Trump’s victory: Why Americans chose the man who impoverished them

In electing Trump, US voters chose the President who made them poorer not richer. Sam Fowles investigates why

In all the analyses of the Trump election victory, we’ve missed an important point: good government no longer wins elections. Nowhere is this more obvious than in the economic sphere, where low-income voters chose the man who impoverished them over the party that made them richer. 

Under Trump, households in the top one per cent enjoyed tax cuts worth three times those for the bottom 60 per cent. Despite promising to reduce the national debt, Trump increased it by $7.8 trillion (before the pandemic), the third largest relative increase in history. The promised economic benefits never materialised. Corporate tax cuts, for example, produced no increase in the average earner’s income. Income inequality grew by nine per cent annually, the fastest since Regan. 

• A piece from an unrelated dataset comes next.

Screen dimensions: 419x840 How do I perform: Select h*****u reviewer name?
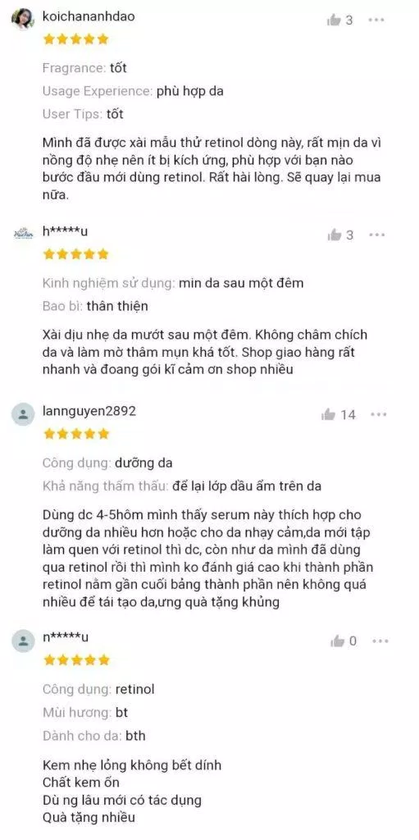[66, 231]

Biden and Harris, despite dealing with a global surge in inflation, reversed the decades-long trend of increasing income inequality. They delivered record high household wealth, record job creation and brought inflation back under control. As Forbes reported in March, “the American economy and people are much better off than four years ago”. Yet voters rejected them in favour of a President who used the power of the state to hand working class tax dollars to the one per cent. 

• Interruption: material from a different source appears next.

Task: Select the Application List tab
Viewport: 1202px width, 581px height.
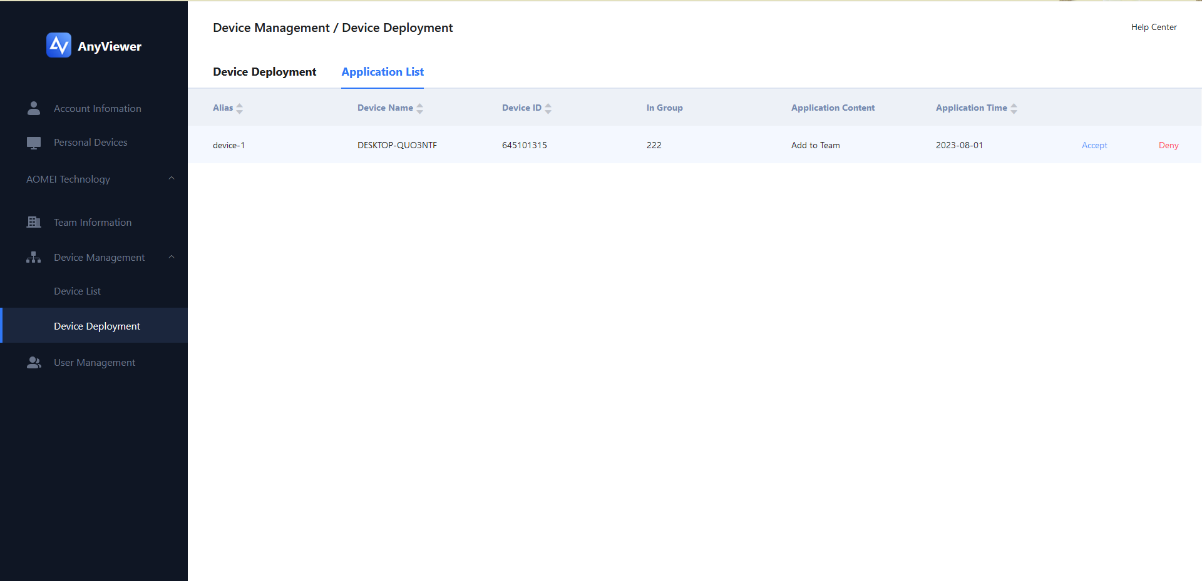Action: point(383,72)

Trump understood something the left have never grasped: how voters feel matters more than reality. Over half (52 per cent) of Americans feel worse off than they were four years ago, even though most are not. Since the advent of cable news, the American right has dedicated itself to control of the public’s perceptions. The charge was led by Fox News, long accused of producing partisan talking points packaged as “news”. In the social media age, Republicans have proved far more adept at influencing perceptions online. Trump ally Elon Musk took over Twitter, once “the global town square” and transformed it into what some have called a “pro-Trump echo chamber”. The right successfully flooded social media and podcasts with (often AI-generated) fake stories, videos and misinformation. As a result, Americans are increasingly detached from reality. Some 52 per cent, for example, believe in the “Great Replacement Theory”, a far-right conspiracy theory which claims a secret cabal controls the world and is plotting to replace white people with Muslims. 

That playbook has already come to the UK (as the conspiracy theory-driven, summer riots showed). GB News has introduced Fox News-style coverage to the UK. Musk has used X to spread the “two tier policing” conspiracy theory. Nigel Farage and a host of far-right “content creators” have embraced Tiktok. The mainstream media uncritically reports their talking points.

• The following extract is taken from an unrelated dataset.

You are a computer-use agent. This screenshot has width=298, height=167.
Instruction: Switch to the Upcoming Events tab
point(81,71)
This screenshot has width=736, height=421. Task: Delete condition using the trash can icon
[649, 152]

The reaction to the Budget is a case in point. Removing the agricultural exemption from inheritance tax will impact less than 0.1 per cent of farms every year (200 of 216 000). Most properties affected do no farming at all. They are held by the super rich as a way to avoid tax (this practice has, in turn, made family farming uneconomical). The money raised will pay for essential investment in schools and hospitals. Yet the press has been flooded with headlines about the impact on “family farms” and warnings of food shortages. Writing in The Sun, Jeremy Clarkson claimed Labour wants to “ethnically cleanse” farmers and “carpet bomb our farmland with new towns for immigrants”. Clarkson has previously admitted that avoiding tax was the “critical factor” behind his purchase of his £4.25m “farm”. His grift: misleading ordinary farmers to convince them to vote for his interests (while dropping in hints of conspiracy theory) is straight out of the Trump playbook. 

Government sources say Labour believes voters will see the benefits by themselves and reward them at the next election. But they’re about to face a Kemi Badenoch-led Conservative Party along with a fortified Reform Party. Both know that control over perception is everything. Labour needs to wise up.